Bischofssynode: Zulehner hofft auf Dezentralisierung der Kirche
Vorsichtig optimistisch hat sich der Wiener Pastoraltheologe Prof. Paul Zulehner im Blick auf die Bischofsversammlung im Vatikan gezeigt. Er plädierte eindringlich für Vielfalt in der katholischen Kirche, wobei diese nur möglich sein werde, wenn auf der Synode "eine Dezentralisierung und damit eine Inkulturation gelingt". Nur diese könne die derzeitige "lähmende Stagnation" beenden, wie der Theologe in seinem jüngsten Blog-Beitrag schreibt.
Möglicherweise werde es der einzige Erfolg der Synode sein, dass die Bischofskonferenzen und deren kontinentalen Verbünde die Zuständigkeit erhalten, in wichtigen Fragen des kirchlichen Alltagslebens eigene Wege einzuschlagen. "Dann könnten in Lateinamerika bewährte Gemeindeleitende ordiniert werden; anderswo könnte die Ordination von Frauen zu Diakoninnen möglich werden", wagt Zulehner einen Blick in die Zukunft.
Wäre dies künftig der Fall, dann werde die katholische Weltkirche tatsächlich noch vielfältiger.
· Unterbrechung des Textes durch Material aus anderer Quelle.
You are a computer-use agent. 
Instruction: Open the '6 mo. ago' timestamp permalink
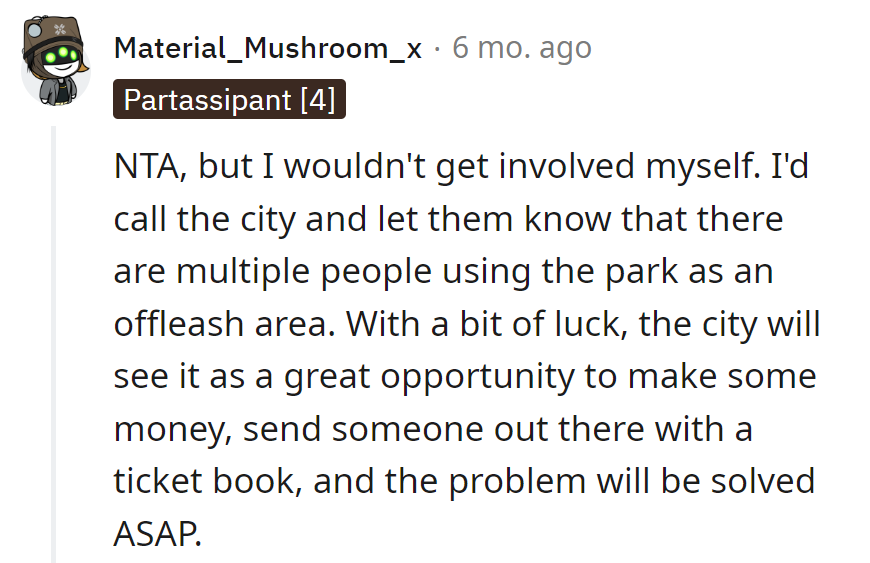[521, 48]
Manche würden dann wohl um die Einheit besorgt sein. Aber diese Einheit könne durch das neuformierte Papstamt gestützt werden. Es werde aber eine "kluge innerkatholische Ökumene" brauchen, so Zulehner. Wenn bei der Synode nichts anderes beschlossen wird, als eine dezentralisierte und kultursensible "Ekklesiologie des Vertrauens", dann werde sie ein epochaler Erfolg sein, so die Hoffnung des Theologen.
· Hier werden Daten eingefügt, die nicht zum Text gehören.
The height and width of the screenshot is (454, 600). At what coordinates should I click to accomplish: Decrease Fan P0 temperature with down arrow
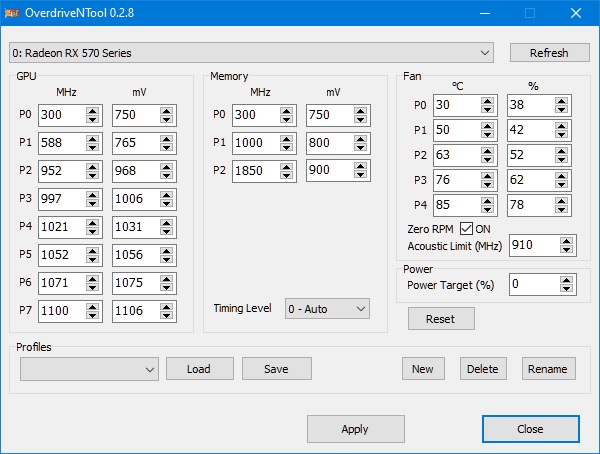(487, 109)
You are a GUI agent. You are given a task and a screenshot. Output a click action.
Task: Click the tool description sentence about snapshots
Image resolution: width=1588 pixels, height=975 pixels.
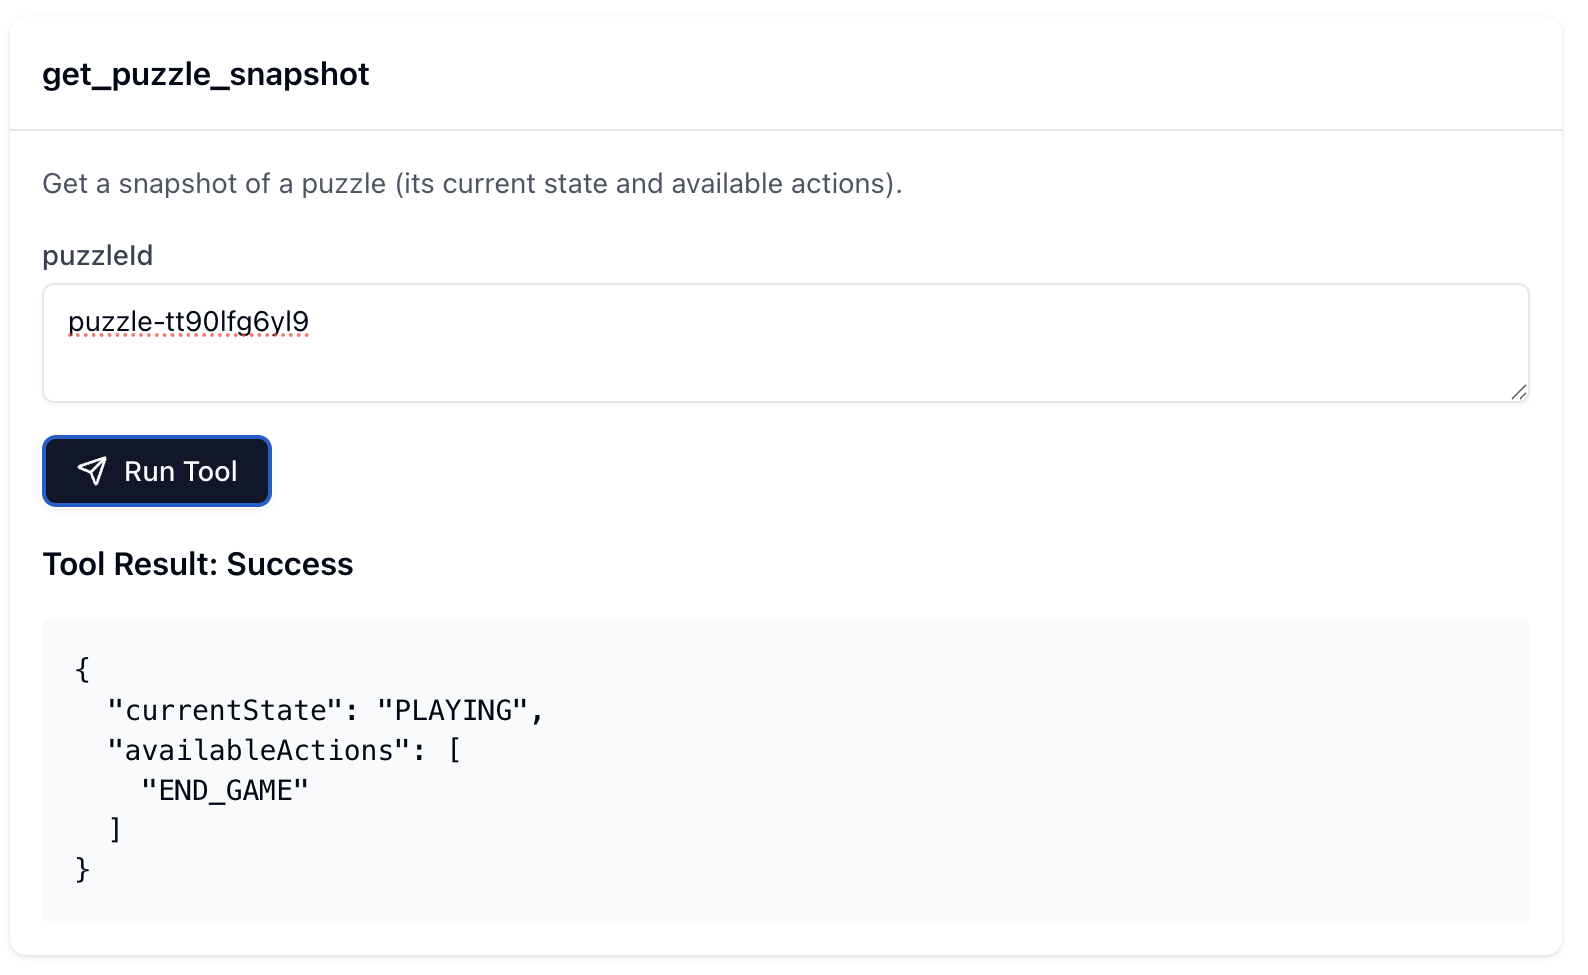tap(471, 183)
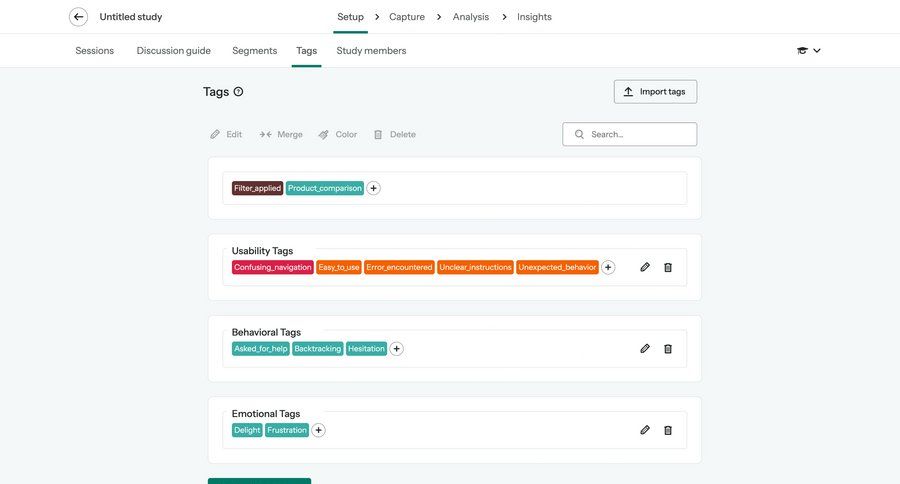
Task: Go to the Capture step
Action: click(x=407, y=17)
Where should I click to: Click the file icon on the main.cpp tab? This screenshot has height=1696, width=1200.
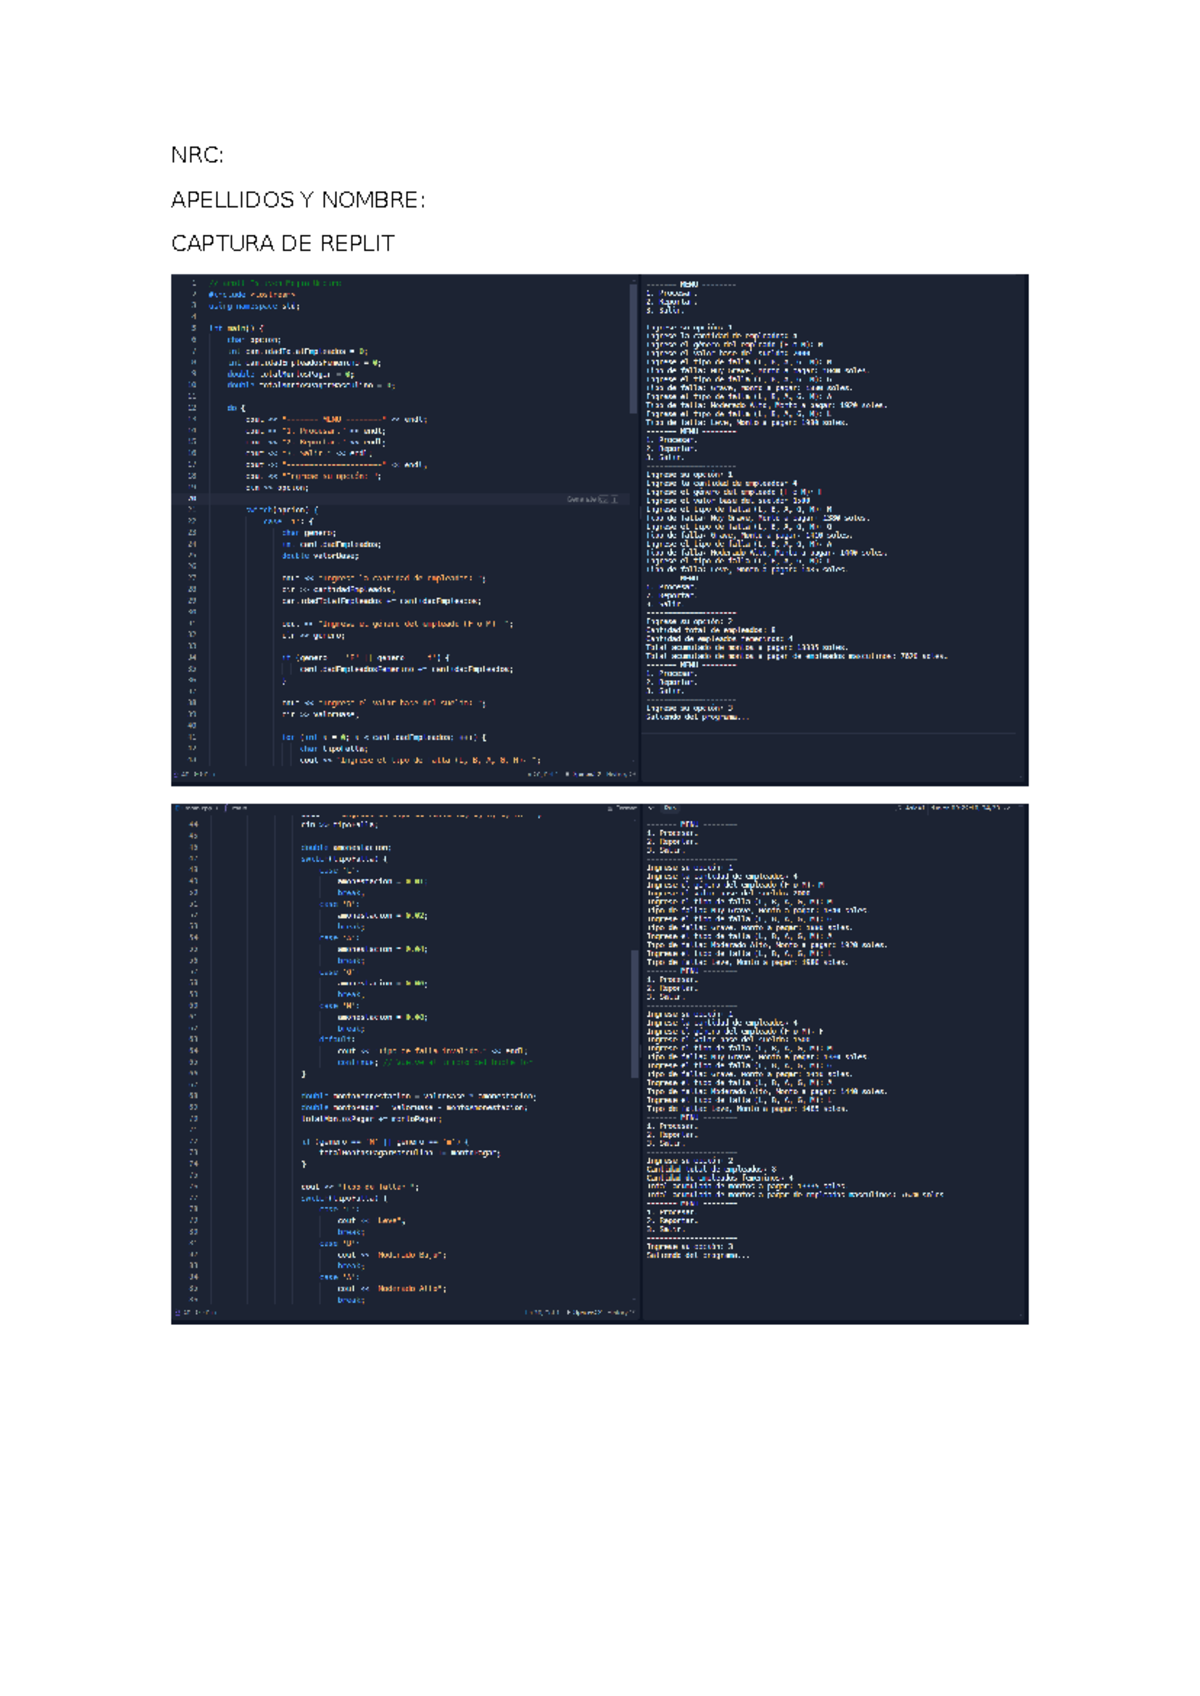[x=178, y=808]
Ein ökumenisches Gebet am Samstagabend auf dem Petersplatz mit Papst Franziskus und tausenden Jugendlichen und weiteren Gläubigen aus aller Welt war der offizielle Startschuss zur Bischofssynode. Die Arbeitsphase der Synodenversammlung beginnt nach drei Besinnungstagen am 4. Oktober. Über fast vier Wochen werden rund 450 Synodale über eine Art neuer Verfassung für die Kirche beraten, die dem "Volk Gottes" mehr Mitbestimmung eröffnen soll. Die Bischofssynode ist Teil der 2021 vom Papst angestoßenen Weltsynode mit dem Titel "Eine synodale Kirche: Gemeinschaft, Partizipation, Mission" - einem umfassenden Beratungsprozess, an dem die gesamte Weltkirche teilhaben soll.
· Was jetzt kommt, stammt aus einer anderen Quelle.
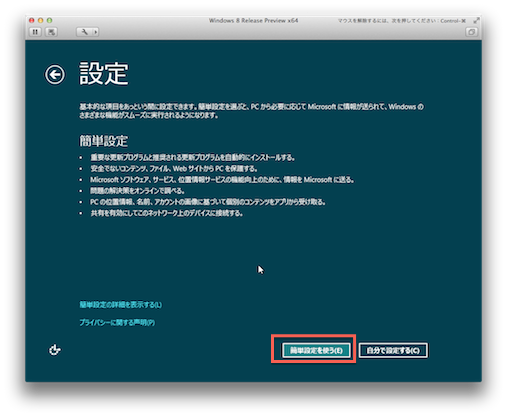507x417 pixels.
Task: Minimize the VM window with the yellow button
Action: pyautogui.click(x=40, y=20)
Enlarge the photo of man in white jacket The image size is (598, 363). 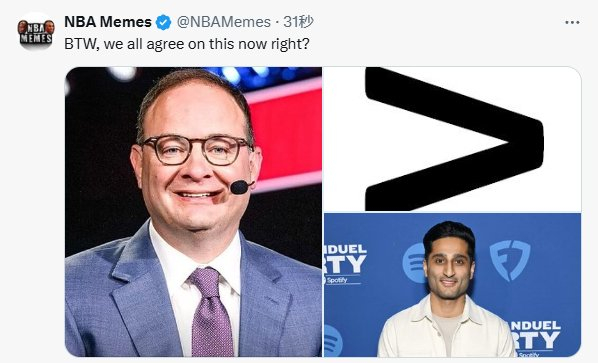tap(452, 285)
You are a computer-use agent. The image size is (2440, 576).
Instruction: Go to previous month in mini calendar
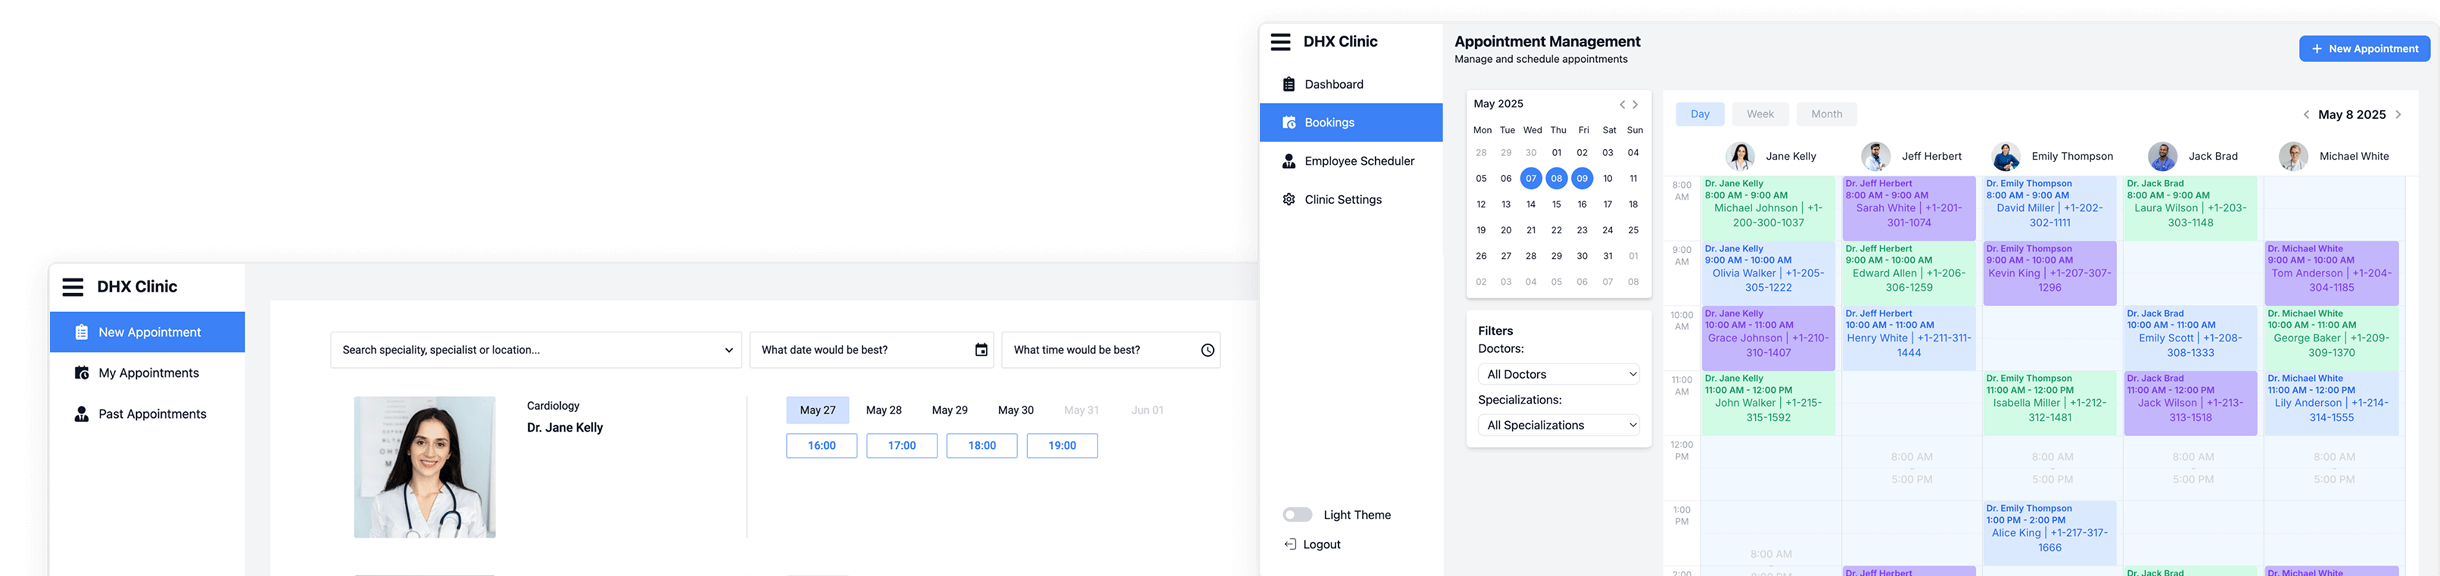click(1622, 105)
Mehr Möglichkeiten für die Ortskirchen
In die gleiche Kerbe wie Prof. Zulehner schlug am Sonntag auch die Pastoraltheologin Petra Steinmair-Pösel in der ORF-Sendung "Orientierung". In Österreich sei im Rahmen des Synodalen Prozesses der Begriff der "Probierräume" bzw. "Experimentierräume"geprägt worden. Vielleicht eröffne die Weltsynode die Möglichkeit, in einer Ortskirche etwas auszuprobieren, was an anderen Orten derzeit noch undenkbar sei. So könnten neue Erfahrungen gesammelt und neue Wege entdeckt werden, ohne dass alle schon diese Wege gehen müssen, so Steinmair-Pösel. Sie war Mitglied des Redaktionsteams zur Erstellung des österreichischen Synoden-Synthesepapiers und gehörte auch der Österreich-Delegation bei der Kontinentalversammlung in Prag an.
In der Ö1-Religionssendung "Logos" befasst sich der Wiener Kirchenrechtler Prof. Andreas Kowatsch Samstagabend mit den Formen "demokratischer" Mitbestimmung in der Kirche, wobei Kowatsch einen grundlegenden Unterschied zum weltlichen Bereich hervorhob: In der Kirche seien "50 Prozent plus eine Stimme" nie genug, selbst eine Zwei-Drittel-Mehrheit reiche nicht aus. In kirchlichen Entscheidungsprozessen heiße das Ziel stets "Einmütigkeit".
Die römisch-katholische "Bischofssynode" ist zudem auch ein rein beratendes Gremium des Papstes. Dafür besteht sie nicht mehr ausschließlich aus Bischöfen.